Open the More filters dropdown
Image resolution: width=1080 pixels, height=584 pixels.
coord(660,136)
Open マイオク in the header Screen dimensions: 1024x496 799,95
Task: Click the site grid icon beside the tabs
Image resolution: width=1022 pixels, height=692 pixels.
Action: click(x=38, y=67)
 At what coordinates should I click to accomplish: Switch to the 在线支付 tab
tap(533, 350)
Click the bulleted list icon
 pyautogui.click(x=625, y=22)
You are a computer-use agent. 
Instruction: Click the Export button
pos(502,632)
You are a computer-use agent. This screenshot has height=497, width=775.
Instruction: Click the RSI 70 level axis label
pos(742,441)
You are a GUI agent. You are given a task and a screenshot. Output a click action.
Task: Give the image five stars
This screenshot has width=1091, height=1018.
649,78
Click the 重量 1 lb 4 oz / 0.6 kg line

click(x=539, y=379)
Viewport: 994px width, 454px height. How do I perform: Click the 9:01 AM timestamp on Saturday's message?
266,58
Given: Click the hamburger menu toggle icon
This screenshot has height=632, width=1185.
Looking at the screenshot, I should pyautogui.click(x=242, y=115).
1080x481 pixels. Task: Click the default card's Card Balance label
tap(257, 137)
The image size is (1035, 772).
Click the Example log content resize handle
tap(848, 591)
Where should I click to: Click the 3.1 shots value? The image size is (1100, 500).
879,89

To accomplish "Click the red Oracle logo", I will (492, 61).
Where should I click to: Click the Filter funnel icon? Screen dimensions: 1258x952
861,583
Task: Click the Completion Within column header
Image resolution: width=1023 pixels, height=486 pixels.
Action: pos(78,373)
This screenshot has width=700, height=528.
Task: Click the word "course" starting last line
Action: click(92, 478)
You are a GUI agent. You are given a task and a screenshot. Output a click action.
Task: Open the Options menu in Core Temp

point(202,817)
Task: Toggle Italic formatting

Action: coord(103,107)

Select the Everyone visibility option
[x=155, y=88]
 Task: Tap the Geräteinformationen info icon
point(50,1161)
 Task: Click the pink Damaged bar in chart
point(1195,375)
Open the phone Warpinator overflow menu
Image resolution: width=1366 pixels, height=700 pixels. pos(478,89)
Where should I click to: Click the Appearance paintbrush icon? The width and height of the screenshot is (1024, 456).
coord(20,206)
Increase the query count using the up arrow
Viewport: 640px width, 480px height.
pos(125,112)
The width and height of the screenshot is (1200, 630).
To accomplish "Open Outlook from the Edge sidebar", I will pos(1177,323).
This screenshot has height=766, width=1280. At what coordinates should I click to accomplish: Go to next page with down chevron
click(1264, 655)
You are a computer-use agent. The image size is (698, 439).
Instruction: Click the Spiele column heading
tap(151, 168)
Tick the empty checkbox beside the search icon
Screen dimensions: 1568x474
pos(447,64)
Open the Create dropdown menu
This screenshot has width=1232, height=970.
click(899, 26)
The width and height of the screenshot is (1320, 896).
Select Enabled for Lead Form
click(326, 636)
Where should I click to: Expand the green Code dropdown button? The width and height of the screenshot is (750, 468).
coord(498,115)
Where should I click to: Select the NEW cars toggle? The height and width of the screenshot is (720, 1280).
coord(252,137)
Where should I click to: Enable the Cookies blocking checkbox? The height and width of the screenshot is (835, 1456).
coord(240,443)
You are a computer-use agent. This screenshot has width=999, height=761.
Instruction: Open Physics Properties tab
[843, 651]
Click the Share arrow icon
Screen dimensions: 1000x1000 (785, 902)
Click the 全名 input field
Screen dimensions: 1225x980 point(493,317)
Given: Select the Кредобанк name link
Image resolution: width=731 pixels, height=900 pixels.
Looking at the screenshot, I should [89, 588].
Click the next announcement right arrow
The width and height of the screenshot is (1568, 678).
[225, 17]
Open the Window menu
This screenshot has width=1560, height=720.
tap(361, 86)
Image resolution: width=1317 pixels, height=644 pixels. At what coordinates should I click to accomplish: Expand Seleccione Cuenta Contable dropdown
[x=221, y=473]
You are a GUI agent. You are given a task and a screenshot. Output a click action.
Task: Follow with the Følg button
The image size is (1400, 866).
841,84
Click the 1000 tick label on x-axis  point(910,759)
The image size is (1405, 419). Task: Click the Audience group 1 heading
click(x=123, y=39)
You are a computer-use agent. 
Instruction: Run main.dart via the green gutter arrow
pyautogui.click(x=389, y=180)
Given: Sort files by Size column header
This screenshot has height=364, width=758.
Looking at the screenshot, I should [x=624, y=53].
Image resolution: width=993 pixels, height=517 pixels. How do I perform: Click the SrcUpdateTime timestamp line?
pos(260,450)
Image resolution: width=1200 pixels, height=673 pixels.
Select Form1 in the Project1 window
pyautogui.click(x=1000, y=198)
■ ■ ■ ■ ■ ■ ■
*WORK TASK*: Set out every line from the material that contains the string "will".

*OUTPUT BELOW*:
To accomplish "Click the red Oracle logo", I will (492, 61).
To accomplish "Open Outlook from the Edge sidebar", I will pos(1177,323).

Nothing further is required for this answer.